The Juran Patient Safety road map requires not only physician support and engagement but also active physician participation during the assessing, planning, improving, and controlling phases. One key strategy is to identify physician champions in both leadership and nonleadership roles. It is also important that physician champions are respected by their peers, are in an administrative role, and have some authority over decisions that drive physician practice and accountability. Because physicians are scientists and have taken the oath of “do no harm,” sharing patient safety stories and providing sound data are key strategies to providing the burning platform for change.
If possible, encourage physician champions to be trainers for all physician groups. Physician compensation correlates directly with the time spent providing care, so when patient safety initiatives require time, a good strategy is to provide compensation or continuing medical education (CME) credits for project team, committee, or training meetings.
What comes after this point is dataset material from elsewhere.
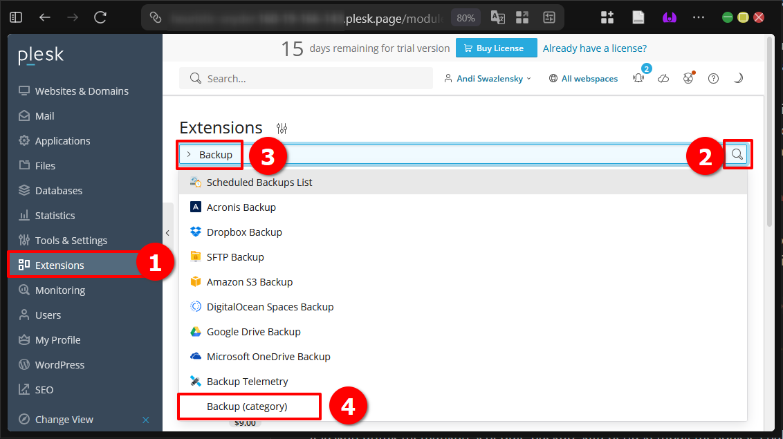
Task: Click the cloud connection status icon
Action: coord(663,78)
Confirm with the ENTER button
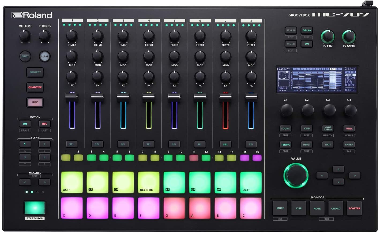The height and width of the screenshot is (233, 380). [x=349, y=144]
The Juran Patient Safety road map can be used by small organizations and large, multihospital systems to achieve the same positive results. For large systems, it is important that each systemwide initiative is standardized and implemented consistently by each individual facility. In addition to providing the necessary resources at each facility, such as a patient safety officer, each facility must have a role in the planning process. This can be easily accomplished by making sure that all facilities have membership on the high-level patient safety steering committee and have a leadership role on the facility or midlevel quality committee. Committee structure, accountability, and standardized initiatives provide the optimal road map to systemwide improvement.
According to Juran, there are two types of phenomenon that keep organizations from hitting their performance targets: chronic problems (common cause) and sporadic problems, or spikes (special cause). When processes in control trend or when control limits shift in the wrong direction (common cause), process improvement tools such as root cause analysis should be used for small or medium gains, and lean and Six Sigma tools should be used for significant breakthrough improvement. When a spike occurs in a process (e.g., sentinel event, special cause), then root cause analysis should be used for sentinel events and/or complex failures, and special cause analysis should be used for serious safety events and near misses. Using the right tools for the right type of problem in conjunction with the event management process ensures a proactive approach to problem solving.
One important strategy in patient safety is partnering with patients, families, and the community. The key themes for this are awareness, education, and participation. Health care organizations should always provide multimedia education outlining why certain practices are performed in the hospital (e.g., site-marking, positive patient identification, hand hygiene, the five rights).
The Juran Patient Safety Model encourages patient and family participation by asking them to remind caregivers to perform the basic patient safety practices, such as hand hygiene and positive patient identification, as a form of peer accountability. Being transparent about patient safety data is vital to improving the organization’s safety culture. It also helps organizations learn from mistakes.
In conclusion, the patient safety officer, along with the leadership team and board, are responsible for creating the organizational culture of patient safety. This requires that patient safety be a critical component of the organization’s strategy and operational plan. The patient safety officer must provide support at every level of delivery and reinforce the behavioral expectations to promote the safety of patients, families, staff, and all customer groups. The ultimate goal is to create a culture where all members of the organization always place patient safety as the highest priority in their hearts, minds, and actions because our patients will always be worth it.